Chinese astronomer (born 1974)

Gao Xing (高兴 (Gāo Xìng); born 1974) is a Chinese amateur astronomer from Ürümqi, Xinjiang, China. (Astronomers name: Gaoxing) He built Xingming Observatory (星明天文台) in 2006 and discovered Comet C/2008 C1 (Chen-Gao) on February 1, 2008 with Chen Tao from Jiangsu and Comet P/2009 L2 (Yang-Gao) on June 15, 2009 with Yang Rui from Hangzhou, Zhejiang and Comet C/2015 F5 (SWAN-Xingming) on April 4, 2015 with Guoyou Sun from Wenzhou, Zhejiang, China (...?) and hence won the Edgar Wilson Award for 2008. (He won Edgar Wilson Award unter that for 2015 3 times.)

In the night on February 26, 2009, he discovered a nova in Sagittarius in the Galaxy's central part at night with his partner Sun Guoyou from Wenzhou.
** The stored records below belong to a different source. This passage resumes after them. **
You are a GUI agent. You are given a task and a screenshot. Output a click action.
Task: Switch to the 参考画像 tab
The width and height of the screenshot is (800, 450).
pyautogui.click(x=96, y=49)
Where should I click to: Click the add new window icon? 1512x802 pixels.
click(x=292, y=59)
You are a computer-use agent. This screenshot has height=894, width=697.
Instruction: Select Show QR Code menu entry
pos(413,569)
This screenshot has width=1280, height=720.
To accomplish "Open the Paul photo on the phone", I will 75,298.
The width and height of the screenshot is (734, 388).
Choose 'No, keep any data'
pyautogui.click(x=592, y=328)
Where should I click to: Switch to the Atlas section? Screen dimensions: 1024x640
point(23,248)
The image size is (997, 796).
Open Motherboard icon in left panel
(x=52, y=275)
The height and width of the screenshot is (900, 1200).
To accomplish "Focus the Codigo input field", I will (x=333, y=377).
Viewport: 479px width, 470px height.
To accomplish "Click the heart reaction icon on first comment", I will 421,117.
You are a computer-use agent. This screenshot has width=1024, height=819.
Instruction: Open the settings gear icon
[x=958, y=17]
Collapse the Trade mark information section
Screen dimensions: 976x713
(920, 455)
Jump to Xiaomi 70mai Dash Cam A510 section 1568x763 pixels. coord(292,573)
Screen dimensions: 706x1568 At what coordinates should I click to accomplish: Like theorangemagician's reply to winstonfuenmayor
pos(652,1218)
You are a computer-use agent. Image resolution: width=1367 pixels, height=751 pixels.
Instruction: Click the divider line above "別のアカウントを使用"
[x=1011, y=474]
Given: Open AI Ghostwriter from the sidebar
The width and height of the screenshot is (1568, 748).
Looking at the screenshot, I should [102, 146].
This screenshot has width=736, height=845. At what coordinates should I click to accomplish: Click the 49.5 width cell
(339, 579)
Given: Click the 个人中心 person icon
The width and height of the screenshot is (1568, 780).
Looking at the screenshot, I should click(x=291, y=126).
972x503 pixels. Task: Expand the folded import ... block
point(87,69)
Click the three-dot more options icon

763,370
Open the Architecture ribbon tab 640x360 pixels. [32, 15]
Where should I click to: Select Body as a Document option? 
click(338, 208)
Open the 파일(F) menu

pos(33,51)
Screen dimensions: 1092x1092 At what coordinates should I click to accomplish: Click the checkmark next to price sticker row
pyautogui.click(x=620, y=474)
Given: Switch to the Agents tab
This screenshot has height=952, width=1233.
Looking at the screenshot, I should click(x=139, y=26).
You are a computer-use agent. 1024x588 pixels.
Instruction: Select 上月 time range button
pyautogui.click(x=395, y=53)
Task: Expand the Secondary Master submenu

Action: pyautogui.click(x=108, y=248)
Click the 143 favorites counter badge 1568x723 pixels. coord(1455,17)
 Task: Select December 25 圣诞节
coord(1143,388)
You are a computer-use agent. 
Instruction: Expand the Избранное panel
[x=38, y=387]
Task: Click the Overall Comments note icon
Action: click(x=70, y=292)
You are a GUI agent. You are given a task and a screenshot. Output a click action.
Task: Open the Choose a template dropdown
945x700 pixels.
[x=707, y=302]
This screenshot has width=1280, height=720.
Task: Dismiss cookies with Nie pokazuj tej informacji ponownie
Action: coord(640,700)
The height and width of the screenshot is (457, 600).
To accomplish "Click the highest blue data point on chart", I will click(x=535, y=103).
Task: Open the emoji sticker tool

Gao reported his new discovery to the International Astronomical Union on May 29 and acquired the identification. On the night of October 3, 2010, he discovered a new supernova in NGC5430 at night with his partner Sun Guoyou. He also discovered several SOHO comets and NEAT asteroids. Currently, he is working as a physics teacher at the Urumqi No.1 High School. In 2017 he was awarded the Gordon Myers Amateur Achievement Award.